Planda ayrıca, “ABD hükümeti, Dışişleri Bakanlığı’nın önderliğinde gerek ülke içinde, gerekse uluslararası platformlarda antisemitizmle ve İsrail Devleti’nin meşrutiyetine karşı çıkanlarla mücadelesine devam edecektir,” sözlerine de yer verildi.
Merkezi ABD’de bulunan bir sivil toplum kuruluşu olan Amerikalı Arap Ayrımcılık Karşıtı Komitesi (ADC) Başkanı Abed Ayoub, antisemitizm ve her türlü bağnazlıkla mücadele için gösterilen çabayı desteklediklerini, grup olarak da Beyaz Saray’ın IHRA’nın antisemitizm tanımını resmen kabul etmemesini de memnuniyetle karşıladıklarını belirtti.
El Cezire’ye konuşan Ayoub, “Bu tanım ve yaklaşım bizim toplumumuzu hedef almakta ve susturmayı amaçlamaktadır. Bu bağlamda, ABD’nin bu tanımı resmi olarak benimsememesinden ve bunu hukuki olarak bağlayocı bir noktaya taşımamasından memnunuz,” dedi.

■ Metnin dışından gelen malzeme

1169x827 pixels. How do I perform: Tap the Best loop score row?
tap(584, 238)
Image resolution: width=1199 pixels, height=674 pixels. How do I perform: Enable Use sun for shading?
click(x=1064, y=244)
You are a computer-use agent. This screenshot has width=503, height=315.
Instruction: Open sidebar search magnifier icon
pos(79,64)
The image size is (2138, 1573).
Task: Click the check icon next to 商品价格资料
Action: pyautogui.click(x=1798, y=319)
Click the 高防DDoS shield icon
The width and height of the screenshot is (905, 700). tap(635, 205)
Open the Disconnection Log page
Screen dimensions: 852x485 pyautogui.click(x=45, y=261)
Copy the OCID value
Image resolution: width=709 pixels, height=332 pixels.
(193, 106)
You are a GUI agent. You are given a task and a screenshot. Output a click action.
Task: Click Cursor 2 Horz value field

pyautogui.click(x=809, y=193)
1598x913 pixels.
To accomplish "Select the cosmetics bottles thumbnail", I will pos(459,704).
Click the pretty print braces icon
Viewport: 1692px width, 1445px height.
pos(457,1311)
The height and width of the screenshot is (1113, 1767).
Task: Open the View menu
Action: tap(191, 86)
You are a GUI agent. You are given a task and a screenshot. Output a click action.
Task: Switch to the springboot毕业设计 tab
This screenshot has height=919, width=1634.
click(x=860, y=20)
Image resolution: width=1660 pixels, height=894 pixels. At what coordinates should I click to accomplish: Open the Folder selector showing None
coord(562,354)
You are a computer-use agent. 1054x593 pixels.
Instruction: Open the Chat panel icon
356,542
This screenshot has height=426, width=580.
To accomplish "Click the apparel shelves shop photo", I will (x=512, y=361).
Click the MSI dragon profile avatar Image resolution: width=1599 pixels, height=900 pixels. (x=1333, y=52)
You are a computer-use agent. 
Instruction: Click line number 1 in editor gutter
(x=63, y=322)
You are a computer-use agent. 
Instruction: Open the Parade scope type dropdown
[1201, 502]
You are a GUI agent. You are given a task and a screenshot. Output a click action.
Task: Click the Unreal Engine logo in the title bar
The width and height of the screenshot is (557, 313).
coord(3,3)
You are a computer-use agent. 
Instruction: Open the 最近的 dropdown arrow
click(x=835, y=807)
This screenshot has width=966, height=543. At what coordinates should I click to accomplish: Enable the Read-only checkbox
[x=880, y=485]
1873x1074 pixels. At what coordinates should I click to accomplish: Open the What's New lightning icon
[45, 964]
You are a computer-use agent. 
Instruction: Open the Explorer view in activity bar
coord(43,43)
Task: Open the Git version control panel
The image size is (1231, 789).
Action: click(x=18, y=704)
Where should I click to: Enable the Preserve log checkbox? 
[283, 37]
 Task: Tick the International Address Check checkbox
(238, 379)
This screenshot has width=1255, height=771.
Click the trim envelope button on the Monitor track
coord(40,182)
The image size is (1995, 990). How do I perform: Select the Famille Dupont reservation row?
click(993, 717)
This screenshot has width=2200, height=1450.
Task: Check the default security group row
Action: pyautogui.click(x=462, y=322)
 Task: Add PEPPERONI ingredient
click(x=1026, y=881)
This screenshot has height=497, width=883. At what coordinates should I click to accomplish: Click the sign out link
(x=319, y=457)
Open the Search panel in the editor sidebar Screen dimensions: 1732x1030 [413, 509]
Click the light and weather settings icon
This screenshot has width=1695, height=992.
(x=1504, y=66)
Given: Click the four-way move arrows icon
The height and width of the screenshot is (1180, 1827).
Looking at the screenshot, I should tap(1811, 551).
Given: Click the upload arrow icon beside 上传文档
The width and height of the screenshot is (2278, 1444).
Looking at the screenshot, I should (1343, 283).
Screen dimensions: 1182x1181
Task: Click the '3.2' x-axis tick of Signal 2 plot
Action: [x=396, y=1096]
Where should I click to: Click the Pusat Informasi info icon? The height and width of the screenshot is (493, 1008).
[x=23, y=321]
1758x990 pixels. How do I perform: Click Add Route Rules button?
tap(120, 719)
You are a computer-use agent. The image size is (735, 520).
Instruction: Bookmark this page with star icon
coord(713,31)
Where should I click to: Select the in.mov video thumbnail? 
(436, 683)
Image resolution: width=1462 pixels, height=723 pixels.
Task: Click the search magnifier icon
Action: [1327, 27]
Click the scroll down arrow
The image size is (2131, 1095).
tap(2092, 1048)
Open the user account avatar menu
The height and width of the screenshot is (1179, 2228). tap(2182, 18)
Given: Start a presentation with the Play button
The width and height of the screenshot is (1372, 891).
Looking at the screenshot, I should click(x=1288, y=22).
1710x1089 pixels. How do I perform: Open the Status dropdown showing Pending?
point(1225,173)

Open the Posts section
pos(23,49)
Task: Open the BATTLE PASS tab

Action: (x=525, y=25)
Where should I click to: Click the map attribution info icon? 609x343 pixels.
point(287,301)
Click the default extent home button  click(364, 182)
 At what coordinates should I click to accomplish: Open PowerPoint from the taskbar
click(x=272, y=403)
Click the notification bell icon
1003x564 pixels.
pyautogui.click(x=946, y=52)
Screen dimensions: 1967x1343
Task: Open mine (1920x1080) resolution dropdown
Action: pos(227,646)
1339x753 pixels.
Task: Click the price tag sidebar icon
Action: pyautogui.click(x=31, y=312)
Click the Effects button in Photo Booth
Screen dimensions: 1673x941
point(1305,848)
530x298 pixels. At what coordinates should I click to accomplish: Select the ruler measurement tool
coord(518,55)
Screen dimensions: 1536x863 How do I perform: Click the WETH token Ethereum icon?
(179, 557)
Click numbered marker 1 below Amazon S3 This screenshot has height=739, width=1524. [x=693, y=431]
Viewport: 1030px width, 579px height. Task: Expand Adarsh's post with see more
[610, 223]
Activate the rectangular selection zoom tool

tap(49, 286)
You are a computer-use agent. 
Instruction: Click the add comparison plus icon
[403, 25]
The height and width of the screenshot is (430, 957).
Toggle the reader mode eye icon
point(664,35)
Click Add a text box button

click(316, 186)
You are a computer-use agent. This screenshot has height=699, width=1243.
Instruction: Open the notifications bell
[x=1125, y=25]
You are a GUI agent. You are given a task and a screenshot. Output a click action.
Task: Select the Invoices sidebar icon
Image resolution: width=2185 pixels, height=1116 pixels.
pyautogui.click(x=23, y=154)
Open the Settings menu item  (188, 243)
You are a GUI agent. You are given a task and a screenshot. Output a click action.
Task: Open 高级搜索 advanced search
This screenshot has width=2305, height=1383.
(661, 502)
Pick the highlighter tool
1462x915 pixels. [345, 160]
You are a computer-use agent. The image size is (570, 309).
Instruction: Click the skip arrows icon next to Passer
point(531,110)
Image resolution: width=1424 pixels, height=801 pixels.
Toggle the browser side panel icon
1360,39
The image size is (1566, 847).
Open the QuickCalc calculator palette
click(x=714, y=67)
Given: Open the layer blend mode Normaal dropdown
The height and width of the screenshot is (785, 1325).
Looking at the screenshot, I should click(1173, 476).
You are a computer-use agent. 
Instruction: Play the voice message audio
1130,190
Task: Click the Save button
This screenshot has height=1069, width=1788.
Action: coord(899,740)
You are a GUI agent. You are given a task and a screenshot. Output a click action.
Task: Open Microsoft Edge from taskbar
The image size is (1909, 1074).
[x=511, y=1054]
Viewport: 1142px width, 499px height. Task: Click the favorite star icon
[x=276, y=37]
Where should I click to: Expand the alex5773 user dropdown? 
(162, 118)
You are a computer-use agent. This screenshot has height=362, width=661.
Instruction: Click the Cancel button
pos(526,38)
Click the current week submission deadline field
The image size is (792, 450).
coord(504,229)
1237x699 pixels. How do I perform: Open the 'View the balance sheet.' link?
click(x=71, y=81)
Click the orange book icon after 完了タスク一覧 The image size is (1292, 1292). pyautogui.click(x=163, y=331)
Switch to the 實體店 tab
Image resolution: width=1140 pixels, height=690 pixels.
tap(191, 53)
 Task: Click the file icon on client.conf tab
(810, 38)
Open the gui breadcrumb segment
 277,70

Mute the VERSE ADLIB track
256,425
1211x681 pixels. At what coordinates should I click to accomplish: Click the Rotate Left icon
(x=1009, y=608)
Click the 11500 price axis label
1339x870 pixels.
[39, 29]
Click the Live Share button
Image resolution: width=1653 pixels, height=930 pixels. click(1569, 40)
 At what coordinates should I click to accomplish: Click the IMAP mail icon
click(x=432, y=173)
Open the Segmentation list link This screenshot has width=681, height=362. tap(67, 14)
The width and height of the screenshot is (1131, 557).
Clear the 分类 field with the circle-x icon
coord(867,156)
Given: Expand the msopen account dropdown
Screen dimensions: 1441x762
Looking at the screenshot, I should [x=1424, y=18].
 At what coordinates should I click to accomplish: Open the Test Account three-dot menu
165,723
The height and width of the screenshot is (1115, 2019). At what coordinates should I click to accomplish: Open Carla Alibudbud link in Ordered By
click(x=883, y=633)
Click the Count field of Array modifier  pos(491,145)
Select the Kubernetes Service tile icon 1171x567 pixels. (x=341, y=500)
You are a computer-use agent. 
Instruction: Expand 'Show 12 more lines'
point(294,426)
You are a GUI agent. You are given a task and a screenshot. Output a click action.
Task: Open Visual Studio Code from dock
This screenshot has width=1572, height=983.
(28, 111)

Diğer yandan Ayoub, açıklanan planda İsrail’i eleştirme ile antisemitizmin bir tutulması konusunda kullanılan dilin endişe verici olduğunu söyledi ve “Bu tehlikeli bir örnek oluşturur ve bir yönetimin için tehlikeli bir yaklaşım olur. İsrail’i eleştirmek antisemitizm değildir ve bunun tüm dünyada bilinmesi gerekir,” diye devam etti.